The case related to an FIR lodged on December 7, 2009, by the Sadar Bazar police station in UP’s Saharanpur district alleging that one Dhoom Singh, in association with one Ritesh Sinha, was collecting money from people on the promise of jobs in the police department.
Passwords
January 4, 2024: The Times of India
‘Accused can’t be coerced to reveal passwords of gadgets’
TIMES NEWS NETWORK
New Delhi : Delhi High Court recently said an accused couldn’t be coerced to reveal the passwords of his gadgets and online accounts in view of the protection guaranteed under Article 20(3) — right against self-incrimination — in the Constitution.
The single-judge bench of Justice Saurabh Banerjee made the observation while granting bail to an accused in a case in which it had been alleged that a private company and its directors had made about $20 million by making scam phone calls to American citizens from fraud call centres in India.

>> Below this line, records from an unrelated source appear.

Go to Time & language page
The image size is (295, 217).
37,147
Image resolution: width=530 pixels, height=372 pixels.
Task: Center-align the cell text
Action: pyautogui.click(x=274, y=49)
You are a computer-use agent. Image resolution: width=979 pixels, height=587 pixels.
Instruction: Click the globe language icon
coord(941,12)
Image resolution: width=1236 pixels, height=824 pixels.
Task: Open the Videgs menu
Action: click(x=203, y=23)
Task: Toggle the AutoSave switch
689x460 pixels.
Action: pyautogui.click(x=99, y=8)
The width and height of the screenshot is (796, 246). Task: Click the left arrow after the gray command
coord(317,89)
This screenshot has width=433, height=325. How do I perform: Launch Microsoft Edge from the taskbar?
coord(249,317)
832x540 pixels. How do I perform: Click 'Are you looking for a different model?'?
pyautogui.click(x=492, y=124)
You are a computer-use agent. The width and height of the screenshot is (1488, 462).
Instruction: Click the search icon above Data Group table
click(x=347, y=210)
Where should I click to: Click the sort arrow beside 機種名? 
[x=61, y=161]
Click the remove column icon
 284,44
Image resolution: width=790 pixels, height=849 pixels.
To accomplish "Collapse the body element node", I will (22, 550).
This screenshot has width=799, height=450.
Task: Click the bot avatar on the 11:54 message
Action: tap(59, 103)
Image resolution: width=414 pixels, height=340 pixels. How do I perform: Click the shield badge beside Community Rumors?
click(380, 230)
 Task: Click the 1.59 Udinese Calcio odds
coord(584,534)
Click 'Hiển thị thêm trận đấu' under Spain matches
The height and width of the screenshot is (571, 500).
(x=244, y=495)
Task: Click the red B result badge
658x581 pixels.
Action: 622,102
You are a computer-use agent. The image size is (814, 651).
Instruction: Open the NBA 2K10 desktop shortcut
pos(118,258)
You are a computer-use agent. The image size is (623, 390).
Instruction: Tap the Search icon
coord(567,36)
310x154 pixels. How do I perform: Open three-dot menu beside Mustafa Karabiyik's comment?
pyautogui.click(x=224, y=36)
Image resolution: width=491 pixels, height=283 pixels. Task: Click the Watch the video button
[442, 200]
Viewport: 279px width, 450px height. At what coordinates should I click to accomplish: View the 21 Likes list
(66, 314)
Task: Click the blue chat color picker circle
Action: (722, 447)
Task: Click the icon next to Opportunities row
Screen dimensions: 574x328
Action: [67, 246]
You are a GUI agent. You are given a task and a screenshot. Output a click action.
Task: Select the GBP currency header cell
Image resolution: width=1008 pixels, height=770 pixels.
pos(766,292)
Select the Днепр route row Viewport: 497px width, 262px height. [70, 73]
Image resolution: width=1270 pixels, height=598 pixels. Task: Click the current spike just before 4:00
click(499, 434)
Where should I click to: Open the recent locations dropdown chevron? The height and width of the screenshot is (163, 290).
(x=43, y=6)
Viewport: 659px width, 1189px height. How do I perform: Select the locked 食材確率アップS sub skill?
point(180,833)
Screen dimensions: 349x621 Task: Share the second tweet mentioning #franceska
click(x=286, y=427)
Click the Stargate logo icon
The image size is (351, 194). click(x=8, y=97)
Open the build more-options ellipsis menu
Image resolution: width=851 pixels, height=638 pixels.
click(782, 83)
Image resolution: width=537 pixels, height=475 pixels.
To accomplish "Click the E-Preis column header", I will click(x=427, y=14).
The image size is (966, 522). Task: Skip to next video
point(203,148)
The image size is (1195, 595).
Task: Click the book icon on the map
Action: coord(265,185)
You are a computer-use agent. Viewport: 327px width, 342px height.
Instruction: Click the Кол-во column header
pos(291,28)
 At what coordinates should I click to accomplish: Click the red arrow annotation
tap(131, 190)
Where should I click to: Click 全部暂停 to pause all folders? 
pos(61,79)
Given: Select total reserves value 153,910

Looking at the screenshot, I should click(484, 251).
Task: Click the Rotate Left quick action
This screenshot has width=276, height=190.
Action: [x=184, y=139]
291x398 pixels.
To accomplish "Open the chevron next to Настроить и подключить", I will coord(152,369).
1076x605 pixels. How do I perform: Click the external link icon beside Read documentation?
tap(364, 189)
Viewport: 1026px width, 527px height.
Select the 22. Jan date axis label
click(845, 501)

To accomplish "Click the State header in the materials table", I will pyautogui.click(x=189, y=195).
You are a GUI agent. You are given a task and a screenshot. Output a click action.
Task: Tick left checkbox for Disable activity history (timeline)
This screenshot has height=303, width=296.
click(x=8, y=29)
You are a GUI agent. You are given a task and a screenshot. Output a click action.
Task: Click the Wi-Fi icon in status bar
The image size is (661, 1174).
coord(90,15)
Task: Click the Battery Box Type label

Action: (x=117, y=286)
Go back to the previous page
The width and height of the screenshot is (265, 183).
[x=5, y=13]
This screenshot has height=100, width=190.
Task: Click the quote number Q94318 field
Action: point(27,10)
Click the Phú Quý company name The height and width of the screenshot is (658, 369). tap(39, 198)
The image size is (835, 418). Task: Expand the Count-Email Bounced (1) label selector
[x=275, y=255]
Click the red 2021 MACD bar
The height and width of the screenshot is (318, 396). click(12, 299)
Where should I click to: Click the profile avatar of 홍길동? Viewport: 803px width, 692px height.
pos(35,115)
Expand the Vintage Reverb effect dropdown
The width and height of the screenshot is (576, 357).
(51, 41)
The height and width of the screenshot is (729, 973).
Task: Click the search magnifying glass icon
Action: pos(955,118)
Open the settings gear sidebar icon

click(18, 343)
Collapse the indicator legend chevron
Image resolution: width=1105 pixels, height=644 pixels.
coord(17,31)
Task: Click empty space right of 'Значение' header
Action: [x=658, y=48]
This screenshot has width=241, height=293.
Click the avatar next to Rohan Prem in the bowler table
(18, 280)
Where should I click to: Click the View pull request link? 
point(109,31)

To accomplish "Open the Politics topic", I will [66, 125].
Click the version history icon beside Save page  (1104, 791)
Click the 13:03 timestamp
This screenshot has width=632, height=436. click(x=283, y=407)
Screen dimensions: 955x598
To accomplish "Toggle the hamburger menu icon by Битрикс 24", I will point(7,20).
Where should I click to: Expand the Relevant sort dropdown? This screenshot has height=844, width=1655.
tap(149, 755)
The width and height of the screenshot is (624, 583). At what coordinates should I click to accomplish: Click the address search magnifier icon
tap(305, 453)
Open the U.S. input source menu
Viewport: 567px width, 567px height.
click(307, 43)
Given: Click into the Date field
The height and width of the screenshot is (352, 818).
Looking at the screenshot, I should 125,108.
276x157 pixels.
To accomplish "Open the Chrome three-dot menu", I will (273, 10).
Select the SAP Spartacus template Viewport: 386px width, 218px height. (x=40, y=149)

While stating that any accused like the applicant is expected to show high sensitivity, diligence and understanding during such an investigation, the court also observed, “At the same time, the investigating agency cannot expect anyone who is an accused to sing in a tune which is music to their ears, more so, whence such an accused, like the applicant herein, is well and truly protected under Article 20(3) of the Constitution of India.”
CBI had opposed the bail plea, saying that the accused, a director of the company, was the kingpin of the scam and had failed to provide the pass words for his gadgets, email and crypto wallet accounts.
The counsel for the accused submitted that out of the 12 accused, only the applicant was arrested and the investigation against him was complete. Noting that those who were allegedly cheated stayed abroad, the judge said there were minuscule chances of the accused influencing them.